> _Provided passage_:
= = = = = = =
This is the 2nd blog in this series. The first blog is St. John of Damascus and the Planck Satellite Telescope. I was reading some news articles about the Planck satellite telescope being able to examine evidence from the Big Bang that brought our universe into being. I’m always interested in science’s claims about the beginnings of humanity or the universe. I also happened to be reading . St. John of Damascus’ (d. 749AD) theologically dogmatic work, An Exact Exposition of the Orthodox Faith. St. John presents as part of his theology, the science of his times which he also accepted as being true. He believed science and theology were both revealing truth about the Creator of the universe. He saw no need to oppose one to the other.
When St. John writes about his understanding of the universe, we see him combining what the Scriptures say with what the natural scientists and philosophers said:
“But further, God called the firmament also heaven, which He commanded to be in the midst of the waters, setting it to divide the waters that are above the firmament from the waters that are below the firmament. And its nature, according to the divine Basilius, who is versed in the mysteries of divine Scripture, is delicate as smoke. Others, however, hold that it is watery in nature, since it is set in the midst of the waters: others say it is composed of the four elements: and lastly, others speak of it as a filth body, distinct from the four elements.”
In the above comments St. John does what was common science in his day – he repeats what he has learned from wise men before him. Though he notes that there are differences in opinion as to what the firmament in the heavens might be – smoke or watery or composed of the 4 elements (earth, water, air, fire) or some unknown substance. The reality in their day was there was no way to prove the theories one way or another. So the learned people accepted what the wisest believed to be true. St. John Damascene continues his dogmatic statement where it is obvious that he does accept the notion that the heavens are a vault/ceiling of some kind marking the boundary of the cosmos- the earth is at the center and all revolves around the earth:
“All, therefore, who hold that the heaven is in the form of a sphere, say that it is equally removed and distant from the earth at all points, whether above, or sideways, or below. And by ‘below’ and ‘ sideways’ I mean all that comes within the range of our senses. For it follows from what has been said, that the heaven occupies the whole of the upper region and the earth the whole of the lower. They say, besides, that the heaven encircles the earth in the manner of a sphere, and bears along with it in its most rapid revolutions sun, moon and stars, and that when the sun is over the earth it becomes day there, and when it is under the earth it is night. And, again, when the sun goes under the earth it is night here, but day yonder. Others have pictured the heaven as a hemisphere. This idea is suggested by these words of David, the singer of God, Who stretchest out the heavens like a curtain, by which word he clearly means a tent: and by these from the blessed Isaiah, Who hath established the heavens like a vault: and also because when the sun, moon, and stars set they make a circuit round the earth from west to north, and so reach once more the east. Still, whether it is this way or that, all things have been made and established by the divine command, and have the divine will and counsel for a foundation that cannot be moved. For He Himself spoke and they were made: He Himself commanded and they were created. He hath also established them for ever and ever: He hath made a decree which will not pass.” (Kindle Loc 767-797)
= = = = = = =
> _Records shown_:
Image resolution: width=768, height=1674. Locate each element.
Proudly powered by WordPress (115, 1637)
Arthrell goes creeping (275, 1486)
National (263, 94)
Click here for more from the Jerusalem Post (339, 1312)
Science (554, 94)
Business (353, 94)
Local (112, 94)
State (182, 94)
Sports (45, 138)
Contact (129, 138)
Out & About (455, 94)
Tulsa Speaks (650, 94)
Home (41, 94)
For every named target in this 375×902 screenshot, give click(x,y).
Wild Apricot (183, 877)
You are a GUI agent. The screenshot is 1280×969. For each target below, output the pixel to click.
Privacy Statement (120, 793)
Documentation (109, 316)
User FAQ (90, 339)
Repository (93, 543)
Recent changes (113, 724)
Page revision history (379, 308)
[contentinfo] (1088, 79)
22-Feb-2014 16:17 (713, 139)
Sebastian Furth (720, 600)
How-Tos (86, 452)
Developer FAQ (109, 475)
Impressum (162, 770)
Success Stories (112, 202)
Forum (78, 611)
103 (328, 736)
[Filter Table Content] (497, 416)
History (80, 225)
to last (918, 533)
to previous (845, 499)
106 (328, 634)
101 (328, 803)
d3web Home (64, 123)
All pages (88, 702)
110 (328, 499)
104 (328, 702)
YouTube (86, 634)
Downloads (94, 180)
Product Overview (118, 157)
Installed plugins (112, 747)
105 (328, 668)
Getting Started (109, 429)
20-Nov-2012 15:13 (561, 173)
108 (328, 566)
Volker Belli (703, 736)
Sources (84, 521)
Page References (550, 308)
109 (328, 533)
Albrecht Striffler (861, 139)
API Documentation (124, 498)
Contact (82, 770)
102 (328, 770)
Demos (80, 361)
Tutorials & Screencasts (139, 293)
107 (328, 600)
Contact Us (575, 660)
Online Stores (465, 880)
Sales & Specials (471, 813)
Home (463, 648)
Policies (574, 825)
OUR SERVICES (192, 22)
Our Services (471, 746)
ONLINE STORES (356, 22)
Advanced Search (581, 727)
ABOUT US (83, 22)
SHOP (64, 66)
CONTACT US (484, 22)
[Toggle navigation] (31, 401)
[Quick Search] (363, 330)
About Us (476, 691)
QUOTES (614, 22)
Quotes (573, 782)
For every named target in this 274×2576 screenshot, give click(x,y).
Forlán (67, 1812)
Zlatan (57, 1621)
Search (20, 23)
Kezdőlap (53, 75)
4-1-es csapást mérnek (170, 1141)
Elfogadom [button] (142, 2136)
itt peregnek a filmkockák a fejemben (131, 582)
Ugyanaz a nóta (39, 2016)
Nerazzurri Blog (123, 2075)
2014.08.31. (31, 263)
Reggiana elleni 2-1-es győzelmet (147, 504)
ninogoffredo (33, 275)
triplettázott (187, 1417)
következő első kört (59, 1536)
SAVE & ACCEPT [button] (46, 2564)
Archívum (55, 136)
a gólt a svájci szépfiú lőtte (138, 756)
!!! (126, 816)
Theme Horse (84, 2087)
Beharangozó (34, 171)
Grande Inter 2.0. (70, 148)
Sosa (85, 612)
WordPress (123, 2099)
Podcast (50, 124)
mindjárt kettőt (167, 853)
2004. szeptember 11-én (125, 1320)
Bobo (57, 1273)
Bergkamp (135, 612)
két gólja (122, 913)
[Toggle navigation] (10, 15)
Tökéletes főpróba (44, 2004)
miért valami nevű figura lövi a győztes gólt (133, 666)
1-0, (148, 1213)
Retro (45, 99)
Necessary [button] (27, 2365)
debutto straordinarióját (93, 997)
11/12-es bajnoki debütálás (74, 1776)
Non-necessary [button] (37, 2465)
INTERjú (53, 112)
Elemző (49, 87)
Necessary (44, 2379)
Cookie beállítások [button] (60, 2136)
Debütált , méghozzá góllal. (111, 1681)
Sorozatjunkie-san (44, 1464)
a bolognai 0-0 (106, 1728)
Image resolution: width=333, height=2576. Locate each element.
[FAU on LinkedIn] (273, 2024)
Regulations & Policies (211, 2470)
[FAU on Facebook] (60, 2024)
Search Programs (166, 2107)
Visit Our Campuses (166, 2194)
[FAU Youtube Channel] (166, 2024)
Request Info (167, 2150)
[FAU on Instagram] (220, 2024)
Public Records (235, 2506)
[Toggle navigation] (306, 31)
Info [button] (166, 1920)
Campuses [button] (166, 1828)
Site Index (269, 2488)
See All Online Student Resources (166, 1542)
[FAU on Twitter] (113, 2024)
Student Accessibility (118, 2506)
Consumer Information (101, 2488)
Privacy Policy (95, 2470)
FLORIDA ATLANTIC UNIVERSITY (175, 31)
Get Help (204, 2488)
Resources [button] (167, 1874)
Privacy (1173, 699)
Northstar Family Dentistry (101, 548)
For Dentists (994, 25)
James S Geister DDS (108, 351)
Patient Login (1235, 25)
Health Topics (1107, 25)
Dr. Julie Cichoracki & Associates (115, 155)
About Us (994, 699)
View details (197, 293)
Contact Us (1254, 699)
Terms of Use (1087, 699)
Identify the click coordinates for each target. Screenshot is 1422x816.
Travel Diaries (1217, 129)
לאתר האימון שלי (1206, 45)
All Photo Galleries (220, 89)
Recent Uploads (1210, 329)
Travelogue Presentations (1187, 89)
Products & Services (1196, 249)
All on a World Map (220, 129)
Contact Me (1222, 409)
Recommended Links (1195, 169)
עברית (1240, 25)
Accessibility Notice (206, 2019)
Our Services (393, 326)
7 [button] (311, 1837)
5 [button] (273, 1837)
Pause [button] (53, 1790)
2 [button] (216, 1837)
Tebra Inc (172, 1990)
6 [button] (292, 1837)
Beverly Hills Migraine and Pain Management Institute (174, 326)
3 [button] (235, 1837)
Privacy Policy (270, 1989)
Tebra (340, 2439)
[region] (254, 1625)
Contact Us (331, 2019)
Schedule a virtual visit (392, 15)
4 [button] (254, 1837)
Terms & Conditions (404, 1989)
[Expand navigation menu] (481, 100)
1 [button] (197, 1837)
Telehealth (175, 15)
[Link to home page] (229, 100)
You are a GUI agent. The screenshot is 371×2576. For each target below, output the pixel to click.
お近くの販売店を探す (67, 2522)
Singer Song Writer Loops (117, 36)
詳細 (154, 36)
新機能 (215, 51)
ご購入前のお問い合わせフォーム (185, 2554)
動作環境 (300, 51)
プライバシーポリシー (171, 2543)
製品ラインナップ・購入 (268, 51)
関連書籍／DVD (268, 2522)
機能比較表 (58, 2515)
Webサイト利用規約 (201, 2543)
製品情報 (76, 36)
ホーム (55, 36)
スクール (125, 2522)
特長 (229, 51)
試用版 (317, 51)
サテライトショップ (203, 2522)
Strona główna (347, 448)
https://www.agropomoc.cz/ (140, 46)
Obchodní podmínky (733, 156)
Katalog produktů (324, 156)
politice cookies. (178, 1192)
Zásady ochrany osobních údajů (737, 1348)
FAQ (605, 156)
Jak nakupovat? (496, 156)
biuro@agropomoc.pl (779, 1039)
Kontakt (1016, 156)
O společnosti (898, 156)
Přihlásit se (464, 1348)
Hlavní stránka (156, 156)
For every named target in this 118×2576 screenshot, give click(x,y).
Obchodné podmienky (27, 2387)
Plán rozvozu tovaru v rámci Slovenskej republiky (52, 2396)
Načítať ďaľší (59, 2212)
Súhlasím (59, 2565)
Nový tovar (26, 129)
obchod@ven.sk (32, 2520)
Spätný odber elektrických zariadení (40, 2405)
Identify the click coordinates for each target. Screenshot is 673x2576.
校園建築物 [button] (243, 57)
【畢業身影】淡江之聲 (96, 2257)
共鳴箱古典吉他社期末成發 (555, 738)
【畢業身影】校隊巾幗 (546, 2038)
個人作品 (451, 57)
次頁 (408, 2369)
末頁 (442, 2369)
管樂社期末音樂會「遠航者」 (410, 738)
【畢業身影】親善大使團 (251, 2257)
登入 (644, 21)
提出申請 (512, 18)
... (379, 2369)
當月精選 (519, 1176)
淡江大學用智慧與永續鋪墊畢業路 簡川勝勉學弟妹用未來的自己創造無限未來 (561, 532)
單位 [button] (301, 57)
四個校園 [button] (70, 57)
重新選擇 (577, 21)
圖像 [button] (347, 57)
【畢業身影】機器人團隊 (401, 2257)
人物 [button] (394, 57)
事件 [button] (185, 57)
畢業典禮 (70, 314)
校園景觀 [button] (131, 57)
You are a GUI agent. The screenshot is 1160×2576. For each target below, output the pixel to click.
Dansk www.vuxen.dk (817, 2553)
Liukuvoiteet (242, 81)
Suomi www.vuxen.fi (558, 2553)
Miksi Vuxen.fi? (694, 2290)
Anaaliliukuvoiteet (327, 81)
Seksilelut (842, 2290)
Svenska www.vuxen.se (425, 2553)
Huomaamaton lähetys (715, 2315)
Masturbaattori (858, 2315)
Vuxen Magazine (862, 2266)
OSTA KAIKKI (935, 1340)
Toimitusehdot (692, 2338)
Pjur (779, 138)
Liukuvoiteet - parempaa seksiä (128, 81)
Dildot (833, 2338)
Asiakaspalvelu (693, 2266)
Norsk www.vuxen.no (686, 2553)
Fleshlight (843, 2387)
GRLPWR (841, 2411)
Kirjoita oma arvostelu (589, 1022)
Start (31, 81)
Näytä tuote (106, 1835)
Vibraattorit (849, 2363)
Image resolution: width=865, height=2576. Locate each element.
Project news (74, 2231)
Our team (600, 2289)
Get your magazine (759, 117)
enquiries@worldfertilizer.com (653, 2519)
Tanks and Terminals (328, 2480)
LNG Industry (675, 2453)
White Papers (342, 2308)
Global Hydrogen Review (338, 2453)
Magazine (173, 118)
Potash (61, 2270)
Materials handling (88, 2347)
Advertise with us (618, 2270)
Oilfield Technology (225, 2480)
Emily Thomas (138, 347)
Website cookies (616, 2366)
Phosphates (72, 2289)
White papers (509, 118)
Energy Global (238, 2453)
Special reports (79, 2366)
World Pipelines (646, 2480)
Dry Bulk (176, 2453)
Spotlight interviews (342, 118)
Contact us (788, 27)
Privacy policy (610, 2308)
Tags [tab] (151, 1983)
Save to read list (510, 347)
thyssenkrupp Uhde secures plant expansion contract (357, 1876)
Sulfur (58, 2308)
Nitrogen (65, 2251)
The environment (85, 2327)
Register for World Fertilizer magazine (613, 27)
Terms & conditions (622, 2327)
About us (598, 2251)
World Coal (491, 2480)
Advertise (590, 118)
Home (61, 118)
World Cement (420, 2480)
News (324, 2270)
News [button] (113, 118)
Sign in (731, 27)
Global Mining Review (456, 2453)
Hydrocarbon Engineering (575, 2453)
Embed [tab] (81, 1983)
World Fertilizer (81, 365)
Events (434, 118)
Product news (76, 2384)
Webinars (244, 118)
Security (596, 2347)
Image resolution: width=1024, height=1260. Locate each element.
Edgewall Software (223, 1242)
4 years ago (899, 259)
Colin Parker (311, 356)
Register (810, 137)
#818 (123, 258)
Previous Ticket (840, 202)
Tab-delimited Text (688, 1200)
= = = = = = =
> _Exercise prompt_: Please reproduce the part of the St. John of Damascus post starting with "This is the" and going on through "to the other.", word for word.

> _Task output_:
This is the 2nd blog in this series. The first blog is St. John of Damascus and the Planck Satellite Telescope. I was reading some news articles about the Planck satellite telescope being able to examine evidence from the Big Bang that brought our universe into being. I’m always interested in science’s claims about the beginnings of humanity or the universe. I also happened to be reading . St. John of Damascus’ (d. 749AD) theologically dogmatic work, An Exact Exposition of the Orthodox Faith. St. John presents as part of his theology, the science of his times which he also accepted as being true. He believed science and theology were both revealing truth about the Creator of the universe. He saw no need to oppose one to the other.